It wasn’t a decision easily made. In fact, it had been one of the hardest things Allen had ever done: He had fled. Like he was running from hell itself, he had chosen to run away from the Order to combat his fiercest enemy yet.
Komui had tried to cover it up, from what little he’d overheard in the conversations of finders and Exorcists alike that had unknowingly passed him during this time. A routine mission gone awry, apparently, and Allen had gone missing. But anyone who knew him likely knew better.
A routine mission wouldn’t take him out, not unless a Noah showed up to do it personally and even then, Allen was a cockroach, refusing to die no matter the circumstances.
So he dealt with the Fourteenth where prying eyes couldn’t see, when no one was present to help nor be harmed. It was hard, but far easier than it would have been while bearing the guilt of one his friends being hurt in the process. And he’d beat him. The whispering had ceased, the nightmares had been replaced with peaceful slumber. For the first time in a long time, Allen felt like himself save for one piece of the puzzle: His big brother.
A thought had occurred to him and been thrown out mere seconds later.
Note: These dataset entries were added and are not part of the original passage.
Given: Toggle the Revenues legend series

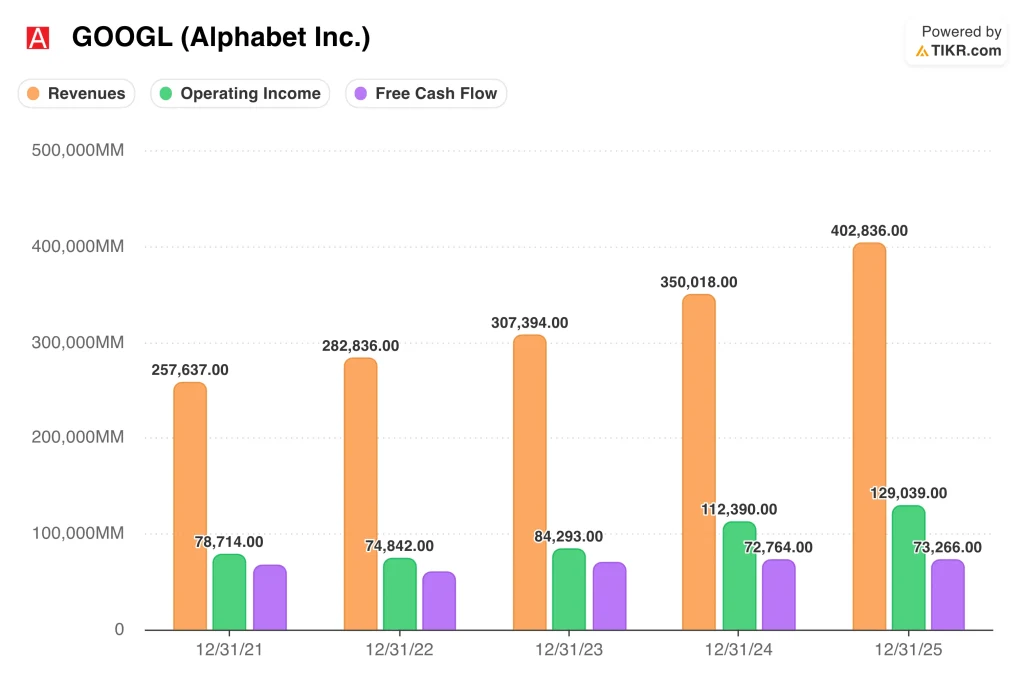Looking at the screenshot, I should (76, 94).
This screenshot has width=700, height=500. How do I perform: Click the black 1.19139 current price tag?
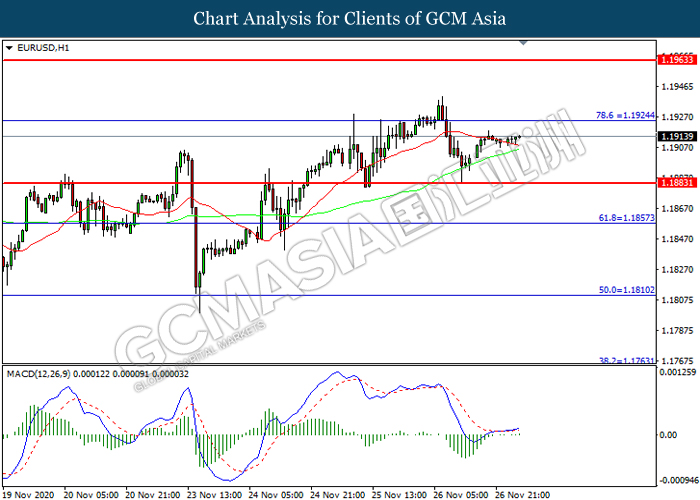click(x=676, y=136)
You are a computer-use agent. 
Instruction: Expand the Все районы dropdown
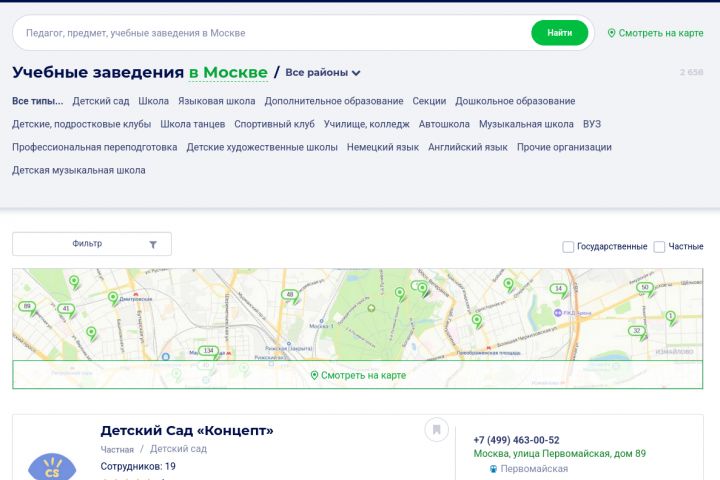click(322, 73)
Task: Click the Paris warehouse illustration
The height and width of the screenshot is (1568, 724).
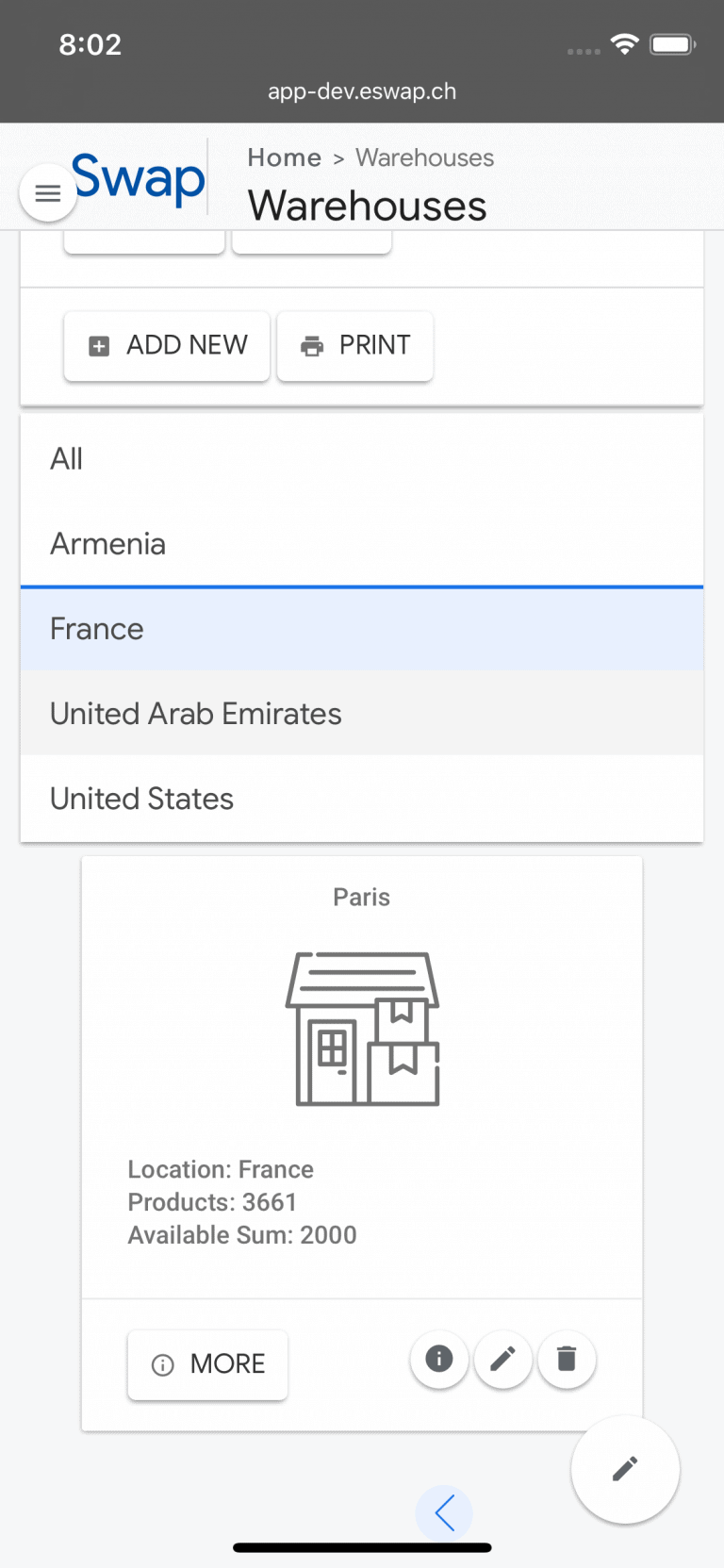Action: [363, 1028]
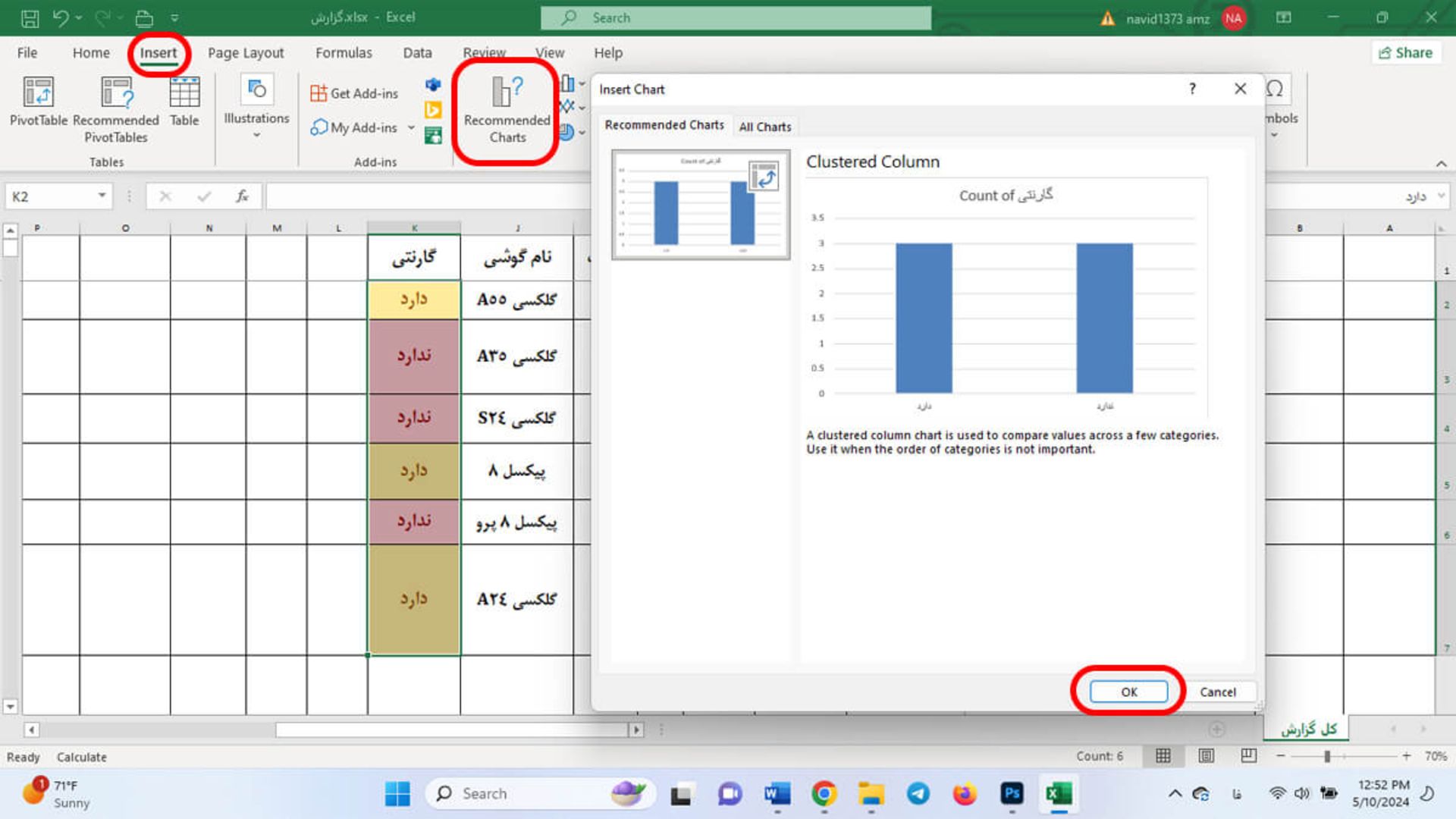Select the Recommended Charts tab
This screenshot has width=1456, height=819.
pyautogui.click(x=664, y=125)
It occurred to him that it would be easier to simply… not go back, to move on with his life—whatever was left of it, what with his Innocence eating away at his lifespan with every activation.
It was Lavi that kept the thought from being a viable option. He was sure that his disappearance had hurt him, had been a knife straight to the heart the same way it had been to Allen’s.
He could still remember standing at Lavi’s door, fist raised, ready to beg him to leave with him before he realized that defeated the purpose. The whole point was to be secluded, to keep Lavi and all the others safe from the monster living in his skull, but that hadn’t put a stop to the cumbersome loneliness that threatened to eat him alive in the months that followed.
So when he sends word ahead of him that he’s returning in a letter addressed to Komui and another to Lavi, he’s not sure if the hope that Lavi will welcome him back is even feasible.
… But he finds something even better when the Gatekeeper opens the path. There stands Lavi Bookman himself doing more than just welcoming; he’s waiting, as he likely has been this entire time. Guilt threatens to smother him when he steps over the threshold into a barely familiar hallway. It’s hard to breath and even harder to speak, but he manages a single word when he does open his mouth.
Allen can’t look him in the eye, gray eyes turning towards the floor instead. If Lavi punches him for his transgressions, he’ll accept that. If he has to punch, kick and claw at him to give him what he clearly deserves, he’ll accept that, too.
Whatever the punishment, he’ll accept it if it means Lavi won’t hate him in the end.
As soon as the gate opens, every single thought he’d had vanished in an instant. Because Allen is actually standing before him. He hadn’t just dreamt the whole thing up in his sadness.
Before he has a chance to even fully process that his brother is finally back, Allen speaks. All he says is his name, but it’s the best thing he’s heard in months.
Not wasting another SECOND, he stepped forward and pulled his brother into a hug. Nothing else mattered anymore. He didn’t even care that Allen had left him alone for so long. He was just so relieved that he was here, and that he was okay.